Deutsche Bank (DB) posted its first quarterly loss in five years after a $4.2 billion writedown of mortgage-backed securities and other bad debt. With a market capitalisation of more than $60 billion, Deutsche Bank is Germany’s largest bank, and prior to this most recent quarter, had escaped relatively unscathed from the mortgage mess. But last quarter’s writedown led to a narrow loss of 131 million euros, down from 2.12 billion euros last year. Bloomberg:
Earnings were lifted by almost 1 billion euros from selling stakes in companies and a tax gain. Deutsche Bank fell as much as 1.6 per cent in Frankfurt trading. “The figures look great if you take the Swiss rivals as the benchmark,” said Juergen Meyer, who helps manage 1.2 billion euros, including Deutsche Bank shares, at SEB Asset Management in Frankfurt. “If you take a closer look, the numbers really aren’t that good and were helped by share sales.”
Deutsche Bank fell 0.5 per cent to 76.28 euros as of 12 p.m.
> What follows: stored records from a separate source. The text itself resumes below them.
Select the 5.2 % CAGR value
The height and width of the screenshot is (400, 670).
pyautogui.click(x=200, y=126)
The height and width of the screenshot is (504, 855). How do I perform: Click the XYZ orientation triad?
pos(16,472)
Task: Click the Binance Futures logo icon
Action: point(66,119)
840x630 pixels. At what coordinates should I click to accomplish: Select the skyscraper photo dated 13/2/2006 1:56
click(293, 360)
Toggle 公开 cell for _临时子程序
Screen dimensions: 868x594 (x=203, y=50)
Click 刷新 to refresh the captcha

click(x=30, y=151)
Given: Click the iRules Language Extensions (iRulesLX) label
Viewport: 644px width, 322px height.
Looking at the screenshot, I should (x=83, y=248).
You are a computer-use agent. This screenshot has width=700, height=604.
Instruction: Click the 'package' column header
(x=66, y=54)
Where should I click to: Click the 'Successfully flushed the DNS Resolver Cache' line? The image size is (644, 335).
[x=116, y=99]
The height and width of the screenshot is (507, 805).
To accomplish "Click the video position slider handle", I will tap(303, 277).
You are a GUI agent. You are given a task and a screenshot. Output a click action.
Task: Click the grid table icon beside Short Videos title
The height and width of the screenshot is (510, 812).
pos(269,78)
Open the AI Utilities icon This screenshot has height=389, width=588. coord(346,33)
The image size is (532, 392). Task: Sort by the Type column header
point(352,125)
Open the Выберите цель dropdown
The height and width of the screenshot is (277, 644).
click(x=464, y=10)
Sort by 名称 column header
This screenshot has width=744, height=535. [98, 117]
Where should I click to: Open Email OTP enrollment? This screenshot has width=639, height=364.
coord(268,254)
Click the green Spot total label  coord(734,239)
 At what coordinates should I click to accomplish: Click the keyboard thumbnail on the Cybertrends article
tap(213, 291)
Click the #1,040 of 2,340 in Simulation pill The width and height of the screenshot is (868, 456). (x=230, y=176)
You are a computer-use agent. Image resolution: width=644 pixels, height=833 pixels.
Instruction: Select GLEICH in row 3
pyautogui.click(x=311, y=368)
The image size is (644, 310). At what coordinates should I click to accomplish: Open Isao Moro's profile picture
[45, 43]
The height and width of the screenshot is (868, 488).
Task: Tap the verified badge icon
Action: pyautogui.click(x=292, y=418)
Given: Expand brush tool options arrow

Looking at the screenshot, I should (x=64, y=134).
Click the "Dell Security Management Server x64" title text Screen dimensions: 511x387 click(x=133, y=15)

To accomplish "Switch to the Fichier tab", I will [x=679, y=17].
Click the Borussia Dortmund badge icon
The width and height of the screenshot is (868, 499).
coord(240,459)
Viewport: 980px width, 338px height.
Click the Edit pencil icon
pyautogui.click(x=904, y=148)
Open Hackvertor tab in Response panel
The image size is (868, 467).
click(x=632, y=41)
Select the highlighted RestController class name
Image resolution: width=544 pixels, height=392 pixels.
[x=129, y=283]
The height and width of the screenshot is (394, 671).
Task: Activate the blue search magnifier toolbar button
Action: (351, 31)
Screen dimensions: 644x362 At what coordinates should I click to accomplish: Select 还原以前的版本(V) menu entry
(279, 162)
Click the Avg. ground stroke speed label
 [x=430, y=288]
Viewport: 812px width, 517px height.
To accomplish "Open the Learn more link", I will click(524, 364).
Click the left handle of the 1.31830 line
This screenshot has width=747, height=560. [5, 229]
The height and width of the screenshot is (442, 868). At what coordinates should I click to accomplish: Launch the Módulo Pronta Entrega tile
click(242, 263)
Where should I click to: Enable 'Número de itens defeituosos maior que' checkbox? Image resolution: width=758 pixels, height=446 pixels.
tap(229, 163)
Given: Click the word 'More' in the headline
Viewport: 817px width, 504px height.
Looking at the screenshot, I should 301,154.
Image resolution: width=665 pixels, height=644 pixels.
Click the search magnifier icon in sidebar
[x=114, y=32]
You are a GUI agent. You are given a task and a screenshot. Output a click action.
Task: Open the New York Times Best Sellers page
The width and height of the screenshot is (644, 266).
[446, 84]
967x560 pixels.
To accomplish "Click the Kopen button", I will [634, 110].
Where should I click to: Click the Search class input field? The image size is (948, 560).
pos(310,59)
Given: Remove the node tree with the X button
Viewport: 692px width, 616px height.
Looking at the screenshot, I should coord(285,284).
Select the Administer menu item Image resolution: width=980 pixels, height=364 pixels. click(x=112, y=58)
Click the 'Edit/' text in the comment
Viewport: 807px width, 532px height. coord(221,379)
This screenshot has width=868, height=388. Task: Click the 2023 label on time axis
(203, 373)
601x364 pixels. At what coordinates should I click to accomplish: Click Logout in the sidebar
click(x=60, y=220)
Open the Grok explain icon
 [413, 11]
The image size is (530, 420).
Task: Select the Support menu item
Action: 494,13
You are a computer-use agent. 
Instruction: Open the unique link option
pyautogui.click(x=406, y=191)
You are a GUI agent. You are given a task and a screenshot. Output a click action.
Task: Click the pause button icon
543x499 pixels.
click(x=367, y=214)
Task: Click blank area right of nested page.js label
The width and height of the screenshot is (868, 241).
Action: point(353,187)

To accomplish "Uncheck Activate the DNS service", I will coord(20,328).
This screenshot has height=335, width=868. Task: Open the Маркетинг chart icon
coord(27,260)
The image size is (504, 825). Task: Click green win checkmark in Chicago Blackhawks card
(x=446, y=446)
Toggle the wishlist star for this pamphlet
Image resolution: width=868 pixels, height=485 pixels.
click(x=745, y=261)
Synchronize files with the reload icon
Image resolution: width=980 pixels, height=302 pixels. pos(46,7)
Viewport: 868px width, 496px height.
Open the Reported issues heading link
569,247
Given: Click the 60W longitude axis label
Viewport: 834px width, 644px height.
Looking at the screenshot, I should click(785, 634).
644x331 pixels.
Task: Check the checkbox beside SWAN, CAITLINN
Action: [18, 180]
The German bank has declined 33 per cent in the past year, compared with a 30 per cent drop in the Bloomberg Europe Banks and Financial Services Index of 59 stocks…
…Deutsche Bank wrote down the value of leveraged loans and loan commitments by 1.8 billion euros and of securities backed by residential and commercial mortgages by 885 million euros in the first quarter. The writedowns are net figures after hedges and fees. The company had said April 1 it would book about 2.5 billion euros in markdowns on top of 2.3 billion euros in 2007.
Deutsche Bank’s Investment Banking unit did particularly poorly. The division accounted for nearly half of last year’s earnings, but reported a 1.6 billion euro pre-tax loss this quarter, far outpacing the 903 million euro analyst consensus and well below the 2.2 billion euro profit it posted last year.